Document excerpt -
+++

Ansley Grimes Stanfill, PhD, RN, joined the faculty in March 2016 with a joint appointment as an assistant professor in the Department of Advanced Practice and Doctoral Studies through the College of Nursing, and in the Genetics, Genomics and Informatics Department through the College of Medicine. She received her BS in neuroscience from Vanderbilt University in 2003 and her BSN from Saint Louis University in 2007 while working as a research assistant in genetics and neuroimaging research. Dr. Stanfill also has clinical experience in neurology and neurosurgery, endoscopy, and critical care.

+++

Information -
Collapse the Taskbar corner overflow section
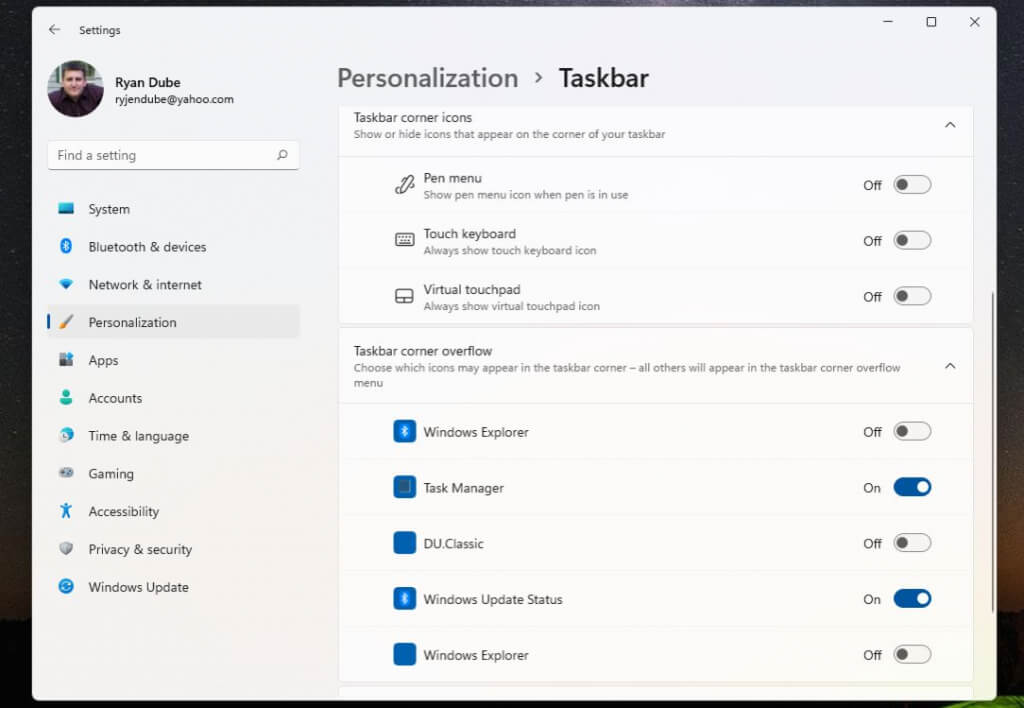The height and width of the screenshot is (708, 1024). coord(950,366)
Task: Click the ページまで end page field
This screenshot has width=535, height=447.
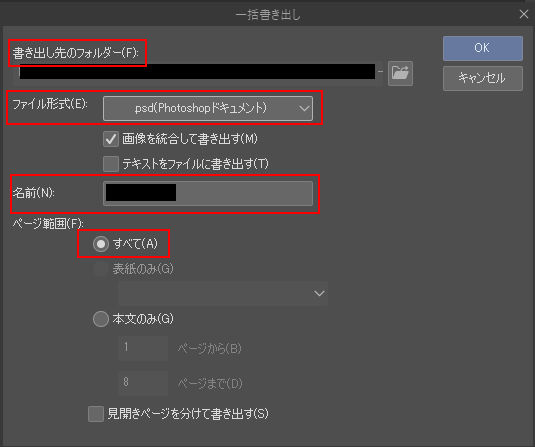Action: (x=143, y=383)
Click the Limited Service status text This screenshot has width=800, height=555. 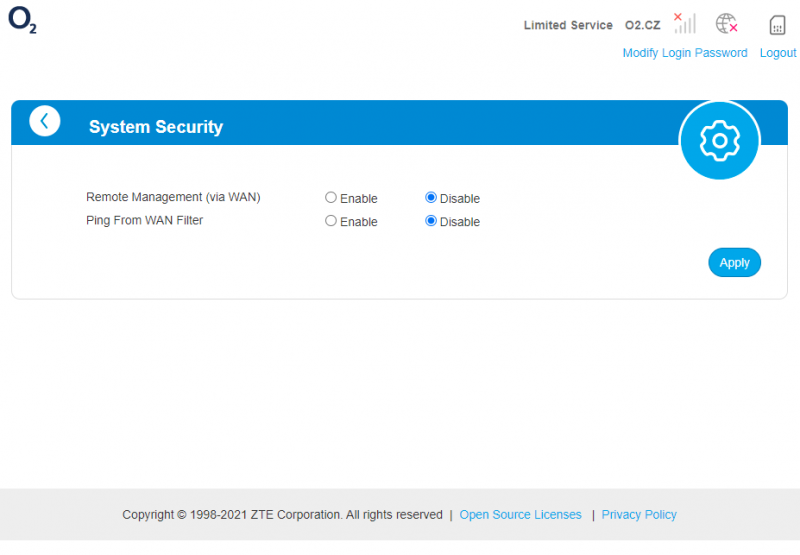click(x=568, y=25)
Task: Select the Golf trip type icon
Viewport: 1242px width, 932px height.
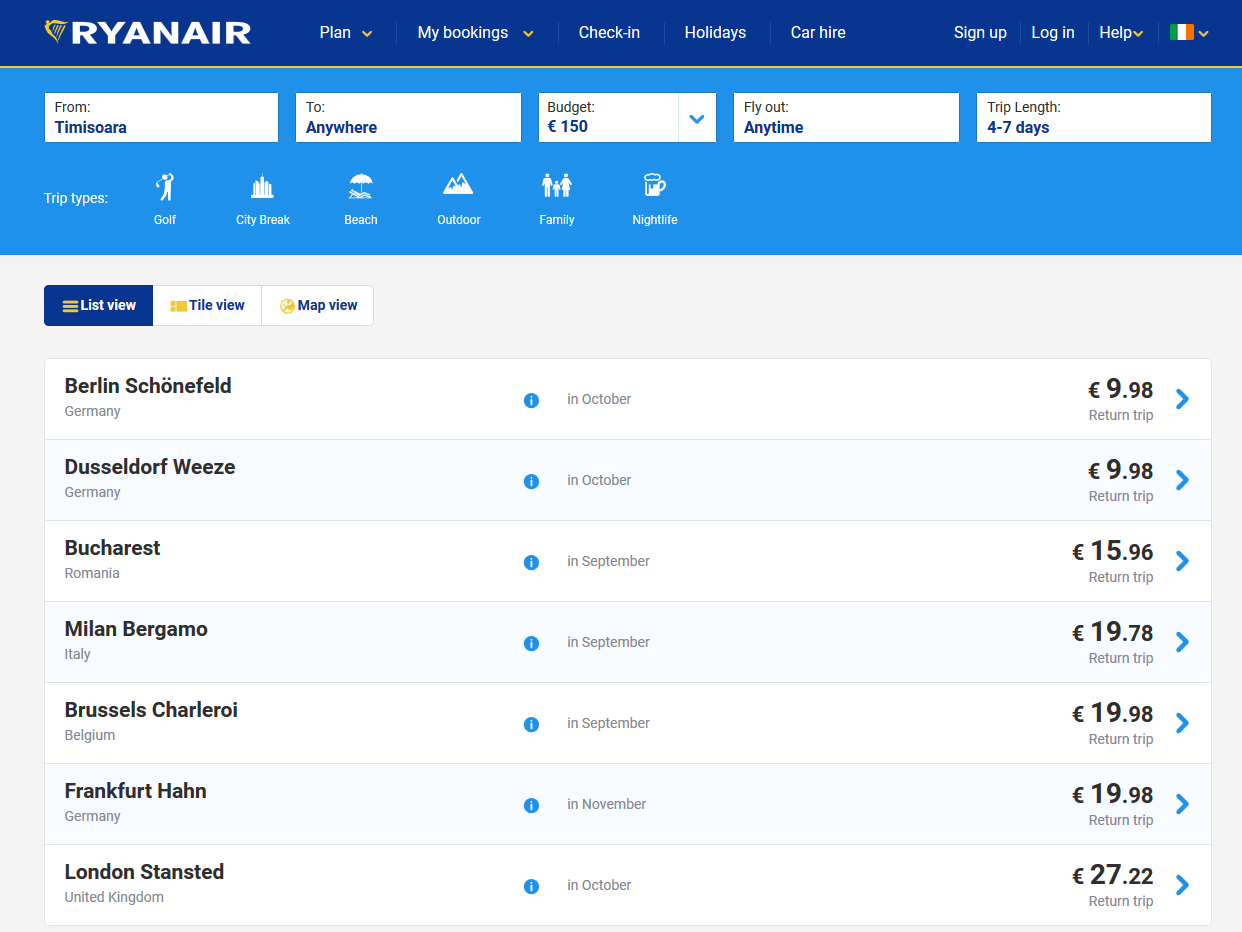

+++

What you need to do -
a - Answer these from the faculty biography of Ansley Grimes Stanfill, one line each:
(i) In what month and year did she join the faculty?
(ii) From which university did she receive her BSN?
(iii) In what subject did she earn her BS?
b - Print the Stanfill biography from "Ansley Grimes Stanfill, PhD, RN, joined" up to and including "and critical care.".
c - Write what comes next in the faculty biography of Ansley Grimes Stanfill, starting after its final sentence.
None of the material above is needed here.

Results -
a -
(i) March 2016
(ii) Saint Louis University
(iii) Neuroscience

b -
Ansley Grimes Stanfill, PhD, RN, joined the faculty in March 2016 with a joint appointment as an assistant professor in the Department of Advanced Practice and Doctoral Studies through the College of Nursing, and in the Genetics, Genomics and Informatics Department through the College of Medicine. She received her BS in neuroscience from Vanderbilt University in 2003 and her BSN from Saint Louis University in 2007 while working as a research assistant in genetics and neuroimaging research. Dr. Stanfill also has clinical experience in neurology and neurosurgery, endoscopy, and critical care.

c -
In 2011, Dr. Stanfill was selected to participate in the highly competitive National Institute of Nursing Research’s (NINR) Summer Genetics Institute. This is a month long intensive research training course held at the National Institutes of Health (NIH) in Bethesda, Maryland. Riding on the coattails of the precision medicine movement, the program brings together nurses and re- searchers with interdisciplinary backgrounds looking for training in genomics techniques. Dr. Stanfill has been an invited alumna speaker for the boot camp since 2015 and teaches a course on the integration of omics in nursing research during the program.

She was awarded her PhD in 2014 from UTHSC for her dissertation titled “Dopaminergic genetic contributions to obesity in kidney transplant recipients” for which she received a NIH/NINR F31 predoctoral fellowship grant. Immediately following her graduation, she completed her postdoctoral training in omics research at the University of Pittsburgh, supported by the NIH/NINR T32 “Targeted Research and Academic Training of Nurses in Genomics.”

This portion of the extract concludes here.